Костёр 1968-08, страница 17

13

Тихо и чисто в квартире у Гениной мамы. Прижились на своих местах новые вещи, повисли на окнах тяжелые шторы, белый пластмассовый телефон уютно устроился на низенькой тумбочке в передней. А полы еще не готовы. Пришли мастера, выстругали их, отциклевали и вдруг исчезли, неведомо куда. Рема Сергеевна расстроена. Скоро приедет муж из командировки, вернется от бабушки Геня—и ничего не сделано. Нет, можно ли так подводить людей!

— Это верно, — соглашается ее собеседник, грузный мужчина с оплывшим лицом.— Народ нынче фальшивый, зря болтает, слова не держит, а к людям, которые своего хребта не жалеют, доверия нет. Возьмем меня, к примеру, можно сказать, сорок лет ишачу, живот надрываю, и хотят отобрать у меня кровное, потом нажитое... Я уж прошу вас как адвоката помочь мне.

— Суд разберется, Захар Петрович, — говорит Генина мама и старается не глядеть на своего клиента. Все ей не нравится в нем: и розовый, как бекон, лоб, и дремучие, медвежьи, узко поставленные глазки. А нужно быть любезной.

— Надеюсь на вас,—тихим елейным голосом выпевает грузный мужчина, — мне вас Клара Ефимовна рекомендовала. А об вознаграждении не тревожьтесь. Мы люди не скупые.

Рема Сергеевна густо краснеет:

— Нет, зачем же... Существует определенная такса.

Медвежьи глазки клиента придвигаются еще ближе к переносице:

— Такса?.. Такса это собачка маленькая. На таксу не вытянешь. Все пить-есть хотят. Материальные ценности приобретать. Хорошенькая квартира у вас. Дом-то кооперативный?

— Нет, мужу на работе дали, он инженер, его ценят, — как бы оправдывается Генина мама.

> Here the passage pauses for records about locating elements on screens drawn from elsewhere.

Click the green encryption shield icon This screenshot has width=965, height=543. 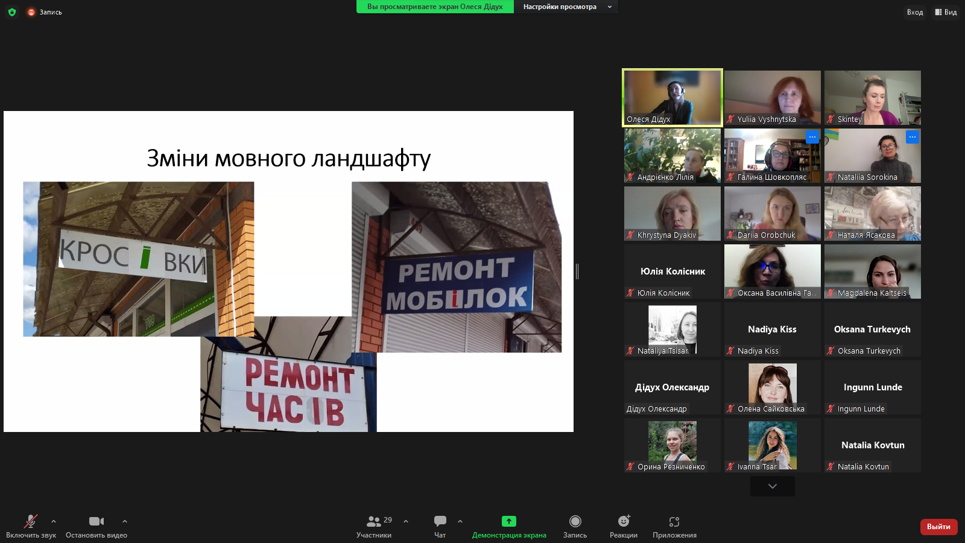[x=12, y=12]
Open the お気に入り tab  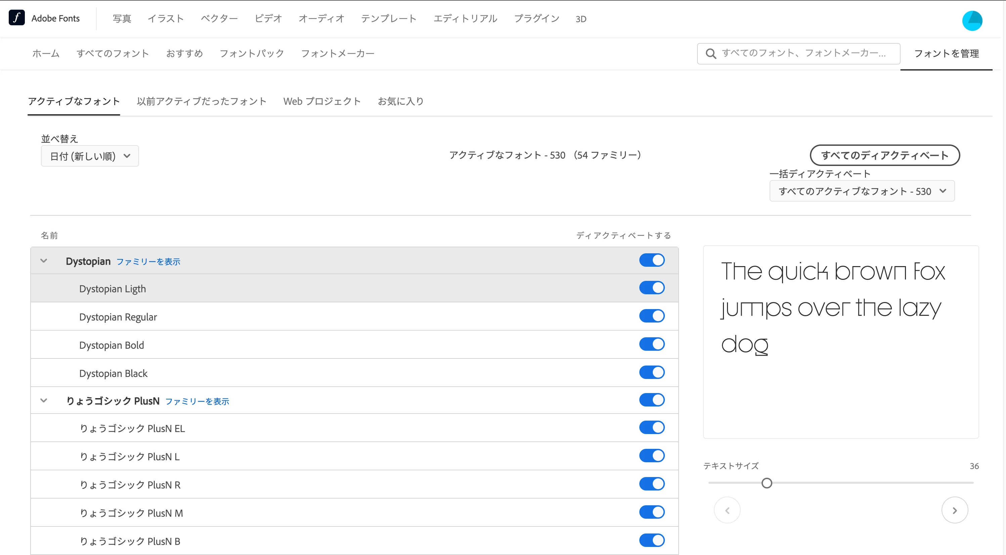coord(400,101)
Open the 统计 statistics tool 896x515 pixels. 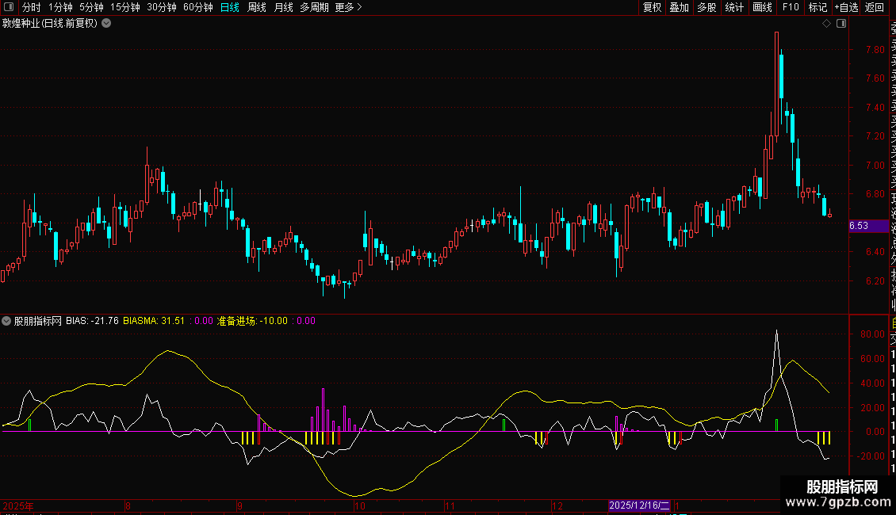(x=734, y=7)
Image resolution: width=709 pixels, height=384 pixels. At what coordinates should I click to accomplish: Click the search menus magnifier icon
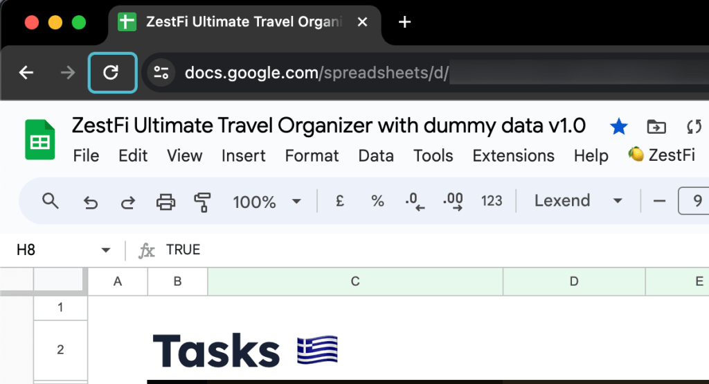tap(51, 201)
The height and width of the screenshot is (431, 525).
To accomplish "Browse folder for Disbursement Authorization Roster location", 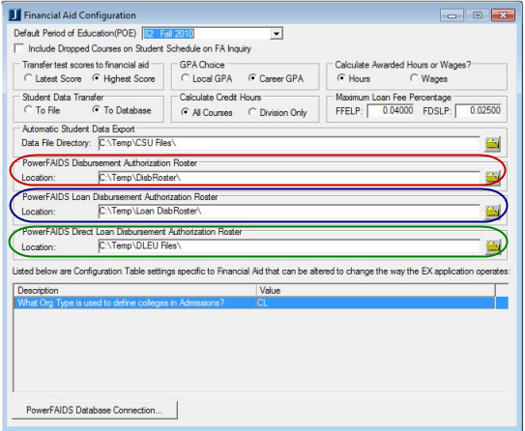I will (492, 178).
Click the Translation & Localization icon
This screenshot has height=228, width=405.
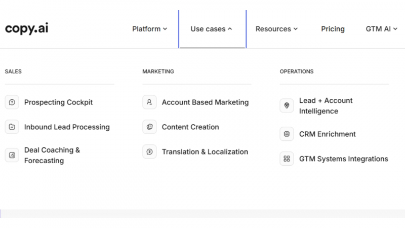149,151
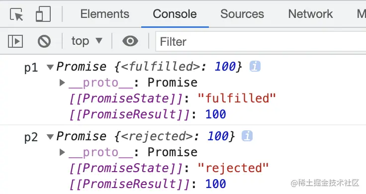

— Так, инженерам, начальникам и еще всяким там артистам бесплатно дают разные блага, а нам, труженикам торговли, одни синяки да шишки. Справедливо ли? Цельную жизнь в подвале на овощах просидел, с ног до головы рассолом огуречным пропах, сколько тонн переворочал этими вот граблями,— обиженно говорит клиент и протягивает к лицу Гениной мамы руки с толстыми, будто обрубленными топором, пальцами.— Спину гнул, недопивал, недоедал, а теперь парши

вую дачку хотят отобрать, а она, между прочим, честным трудом заработана. Она...

— Я знаю, Захар Петрович, — перебивает его Генина мама.

— На любой гвоздь могу справку представить, — продолжает клиент и, вытащив из кармана пиджака пачку грязных квитанций, расписок, счетов, раскладывает их веером на блестящем ореховом столе.

Рема Сергеевна устала. «Когда же уйдет этот человек?» — мучительно думает она и все еще улыбается вежливой, заученной улыбкой.

Резкий переливчатый звонок в передней.

— Извините, Захар, Петрович, — облегченно произносит Генина мама, — ко мне пришли.

— Ничего, я подожду, ступайте себе.

Генина мама уходит, а ее клиент прячет в

карман расписки, счета, квитанции и плотнее усаживается в кресле.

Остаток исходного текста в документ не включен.